Millennial Ennui is emblematic of today’s post-COVID, post-DEI era. Readers no longer care for the multigenerational, ‘ethnic’ family sagas like Pachinko (Min Jin Lee), Homegoing (Yaa Gyasi), or the Vanishing Half (Brit Bennett) characteristic of the George Floyd protests and the first Trump presidency. America traded Chief Diversity Officers for Sydney Sweeney. Post-COVID we manage crippling social anxiety and blurred relationships between work and home.

Millennial Ennui’s protagonists have a tenuous relationship with employment. The unnamed narrator from Lauren Oyler’s Fake Accounts picks up sporadic baby-sitting jobs in Berlin. In Alexandra Tanner’s Worry, Jules collects paychecks from absurd technology companies, a SparkNotes knockoff and a snarky astrology startup, while doing as little work as possible. She gets laid off eventually. The protagonist of Mariam Rahmani’s Liquid: A Love Story is an adjunct professor in Los Angeles. Summer means no teaching, no structure, and eventually no position to return to. None of these characters are desperate. These women claim poverty but have Boomer parents waiting with a checkbook.

With their ample free time, courtesy of underemployment, these protagonists scroll online, whether it’s Christian mommy social media content or dating profiles. The experience reading these novels is similar to surfing the internet. The prose is wry and addictive. Oyler describes a mattress "as thick as a copy of Infinite Jest." Tanner names a three-legged dog Amy Klobuchar. Fidgety, with meager plot and character development, these novels read like tabs you forgot to close.

Particularly jarring is that these narrators contradict the women we see in visual culture: the glossy Girlboss CEOs, Tradwives, or Instagram models who contain more macroplastic than micro. Millennial Ennui’s protagonists do not contribute much to the economy. They don’t offer up their wombs. They don’t cook for men or clean their homes. The sex scenes are awkward and uncomfortable.

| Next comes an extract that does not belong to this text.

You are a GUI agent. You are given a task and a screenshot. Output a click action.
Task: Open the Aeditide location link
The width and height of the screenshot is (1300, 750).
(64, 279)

These characters passively boycott the roles that women are typically prescribed. And yet they are hardly role models. These women weaponize political correctness while benefiting from their proximity to whiteness. They critique gender norms, yet search for a wealthy husband to sustain their lifestyle. In Worry, Jules semi-ironically writes in her dating bio that she won’t date “anyone who makes less than three hundred thousand dollars a year.” The narrator of Liquid sets the goal of one hundred dates to find a wealthy suitor. Early on, she rejects a kind, but insufficiently wealthy date: “When it came to marriage, either he was still operating in a naïve economy, ready to marry for love, or we were direct competitors in the same market, each desperate for some capitalist to invest.” These protagonists are aspirational trophy wives with leg hair.

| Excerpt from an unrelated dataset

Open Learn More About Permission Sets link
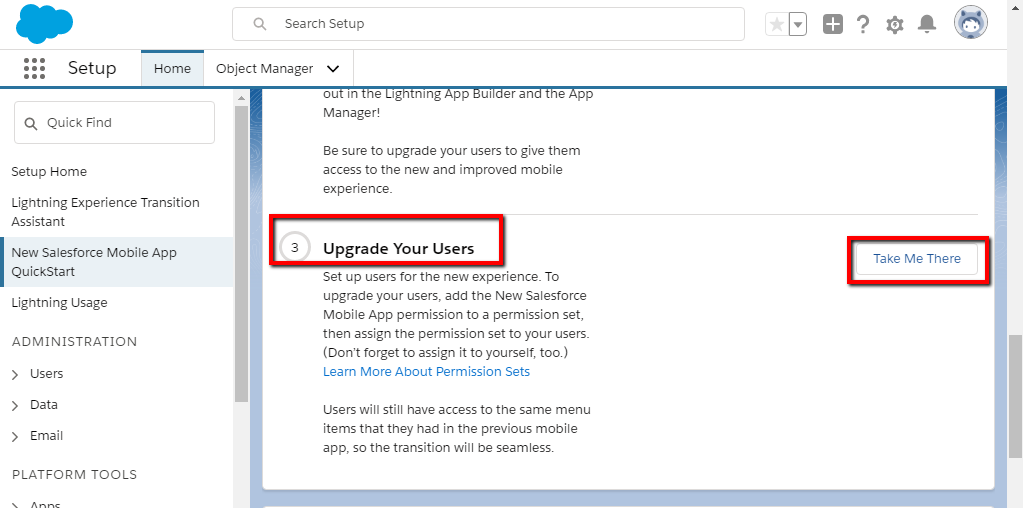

Passive and internally focused, Millennial Ennui protagonists act as a foil to the manosphere. Both groups cope with late-stage capitalism, but men externalize their despair. Men jump into ice baths, pop Zyns, and storm the Capitol Building. They obsess over physical self-improvement, hence creatine sales and testosterone clinics. This manic energy verges on the homoerotic: the ubiquitous advertisements for testicle trimmers in UFC octagons, the sweaty embrace of Brazilian jiu-jitsu. Men are accustomed to being heard. They broadcast their dissent on podcasts; Millennial Ennui protagonists merely scroll.

Ironically, these novels represent the success their protagonists never achieved. Tanner, Oyler, and Rahmani are all accomplished writers: incisive and deliberate, poignant and hilarious. Rahmani’s line on the “punctuality of a Shinkansen to hell” is a comedic triumph. While the protagonists at the end of these novels remain unemployed, unpublished, and adrift, the authors themselves have written critically acclaimed novels. Perhaps these novels are the product of years lost to Millennial Ennui as much as they are its depiction.